By Daniel Finton (Deputy Editor)

Welcome one and welcome all to the Finton’s Frolic right opinion zone. In light of the utter meltdown that came after Martin Ødegaard’s injury that turned out to be completely unserious, I figured I’d concoct this bad boy. Without further adieu, here are 50 things worse than a short-term Ødegaard injury.

  1. A long term injury for Ødegaard.

  2. A really long-term injury for Ødegaard.

  3. A really, really long-term injury Ødegaard.

  4. A career ending injury for Ødegaard.

  5. Qatar hosting the World Cup.

  6. War.

  7. Racism.

  8. Getting beat up by your mom.

  9. Getting beat up by your dad.

  10. Getting beat up by your brother.

  11. Getting beat up by your sister.

  12. Getting beat up by your grandma.

  13. Getting beat up by a gnat.

  14. Being tortured in any capacity by anybody.

  15. Stubbing your toe.

  16. Stubbing your toe so hard it breaks.

  17. Diarrhea.

  18. Having to get a new prosthetic toe because you stubbed it so hard it fell off.

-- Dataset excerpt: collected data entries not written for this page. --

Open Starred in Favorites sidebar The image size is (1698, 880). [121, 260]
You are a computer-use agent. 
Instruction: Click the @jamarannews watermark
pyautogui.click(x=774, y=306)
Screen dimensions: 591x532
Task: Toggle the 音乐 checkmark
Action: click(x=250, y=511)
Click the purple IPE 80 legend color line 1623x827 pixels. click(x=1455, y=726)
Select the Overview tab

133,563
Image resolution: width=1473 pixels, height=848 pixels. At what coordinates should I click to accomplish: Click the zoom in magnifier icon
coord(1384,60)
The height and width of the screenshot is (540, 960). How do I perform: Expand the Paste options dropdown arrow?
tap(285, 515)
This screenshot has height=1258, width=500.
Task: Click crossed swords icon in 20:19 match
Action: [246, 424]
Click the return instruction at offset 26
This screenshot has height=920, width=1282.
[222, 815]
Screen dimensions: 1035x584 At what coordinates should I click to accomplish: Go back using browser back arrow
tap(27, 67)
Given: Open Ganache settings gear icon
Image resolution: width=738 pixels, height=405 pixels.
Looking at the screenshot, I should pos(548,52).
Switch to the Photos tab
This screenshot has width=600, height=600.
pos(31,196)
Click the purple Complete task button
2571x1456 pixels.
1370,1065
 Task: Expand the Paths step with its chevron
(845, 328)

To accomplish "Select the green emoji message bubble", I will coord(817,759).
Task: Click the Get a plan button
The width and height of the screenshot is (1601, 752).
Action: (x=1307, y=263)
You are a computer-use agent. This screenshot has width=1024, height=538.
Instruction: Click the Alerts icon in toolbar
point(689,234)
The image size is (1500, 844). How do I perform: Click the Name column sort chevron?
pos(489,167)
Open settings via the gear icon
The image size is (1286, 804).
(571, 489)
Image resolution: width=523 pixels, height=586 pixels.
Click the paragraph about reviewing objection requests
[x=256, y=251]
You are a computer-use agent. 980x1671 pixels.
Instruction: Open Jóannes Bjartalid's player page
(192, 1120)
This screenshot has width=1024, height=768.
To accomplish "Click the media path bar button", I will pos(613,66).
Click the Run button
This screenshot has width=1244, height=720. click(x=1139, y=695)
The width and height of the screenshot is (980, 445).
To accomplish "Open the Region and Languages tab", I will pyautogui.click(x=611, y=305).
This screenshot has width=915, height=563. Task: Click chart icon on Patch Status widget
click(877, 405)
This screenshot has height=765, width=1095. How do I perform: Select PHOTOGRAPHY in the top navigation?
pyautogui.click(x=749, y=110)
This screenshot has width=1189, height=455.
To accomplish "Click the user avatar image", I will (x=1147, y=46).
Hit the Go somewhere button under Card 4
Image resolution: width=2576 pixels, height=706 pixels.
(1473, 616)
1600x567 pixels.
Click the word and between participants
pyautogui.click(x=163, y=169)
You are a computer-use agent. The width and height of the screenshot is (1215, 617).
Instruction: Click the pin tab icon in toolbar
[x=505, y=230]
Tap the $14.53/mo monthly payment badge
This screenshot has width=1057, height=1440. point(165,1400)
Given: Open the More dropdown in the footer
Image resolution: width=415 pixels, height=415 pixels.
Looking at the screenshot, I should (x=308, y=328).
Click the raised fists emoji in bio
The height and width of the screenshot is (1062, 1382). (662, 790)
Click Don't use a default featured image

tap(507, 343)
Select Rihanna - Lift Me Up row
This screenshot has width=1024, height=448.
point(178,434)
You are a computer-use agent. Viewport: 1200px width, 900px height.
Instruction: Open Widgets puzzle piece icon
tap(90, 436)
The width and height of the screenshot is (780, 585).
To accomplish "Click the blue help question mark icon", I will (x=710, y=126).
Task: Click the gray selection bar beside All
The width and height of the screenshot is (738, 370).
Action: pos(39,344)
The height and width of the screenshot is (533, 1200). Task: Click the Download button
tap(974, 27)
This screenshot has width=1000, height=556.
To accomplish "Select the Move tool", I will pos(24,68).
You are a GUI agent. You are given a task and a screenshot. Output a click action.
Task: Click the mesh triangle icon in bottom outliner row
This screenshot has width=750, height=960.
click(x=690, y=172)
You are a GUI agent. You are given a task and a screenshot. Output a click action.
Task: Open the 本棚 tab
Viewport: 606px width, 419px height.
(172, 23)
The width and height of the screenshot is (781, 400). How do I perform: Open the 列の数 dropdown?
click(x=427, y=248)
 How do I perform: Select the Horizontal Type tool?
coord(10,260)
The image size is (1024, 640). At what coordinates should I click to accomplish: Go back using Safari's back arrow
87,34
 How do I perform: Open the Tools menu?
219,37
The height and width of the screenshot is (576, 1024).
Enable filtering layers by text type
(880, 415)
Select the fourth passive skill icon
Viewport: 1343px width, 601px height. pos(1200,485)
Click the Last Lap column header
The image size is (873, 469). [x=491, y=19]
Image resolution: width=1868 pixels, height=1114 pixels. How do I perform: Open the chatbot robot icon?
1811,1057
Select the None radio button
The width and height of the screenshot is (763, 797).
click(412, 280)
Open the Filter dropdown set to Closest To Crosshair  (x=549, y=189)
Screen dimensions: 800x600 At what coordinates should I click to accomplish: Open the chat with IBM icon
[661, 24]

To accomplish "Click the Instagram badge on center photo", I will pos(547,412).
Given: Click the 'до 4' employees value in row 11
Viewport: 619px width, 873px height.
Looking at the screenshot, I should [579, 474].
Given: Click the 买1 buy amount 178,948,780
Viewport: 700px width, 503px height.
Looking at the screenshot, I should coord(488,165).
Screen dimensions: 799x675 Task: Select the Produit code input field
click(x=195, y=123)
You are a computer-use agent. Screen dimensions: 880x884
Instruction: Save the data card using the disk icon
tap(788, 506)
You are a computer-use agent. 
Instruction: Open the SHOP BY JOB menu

  19. Dropping your phone in the toilet.

  20. Being stuck in traffic.

  21. Living in Tampa.

  22. Getting impaled by a walrus.

  23. Being impaled by two walruses.

  24. Being impaled by two walruses, and a narwhal.

  25. Locking your keys in your car.

  26. Shkodran Mustafi.

  27. When the barber cuts your hair too short.

  28. When you’re balding.

  29. Suffering a power outage.

  30. A solar flare.

  31. An asteroid hitting the earth.

  32. The moon colliding with the earth.

  33. An asteroid hitting the earth just after you’ve been beaten up by a gnat.

  34. The moon and an asteroid crashing into the earth at the same time.

  35. People that type in all lowercase in hopes that it makes them look cool.

  36. Tik Tok dances.

  37. People that watch Tik Tok dances.

  38. Ariana Grande fans.

  39. A flight being delayed.

  40. Arsenal.

  41. Tottenham.

  42. Budweiser.

  43. Bud Light.

  44. Having to work outside when it’s hot.

  45. Having to work outside when it’s cold.

  46. Gabriel’s hairline.

  47. My hairline.

  48. Mesut Özil Stans.

  49. That one William account dedicated to Özil.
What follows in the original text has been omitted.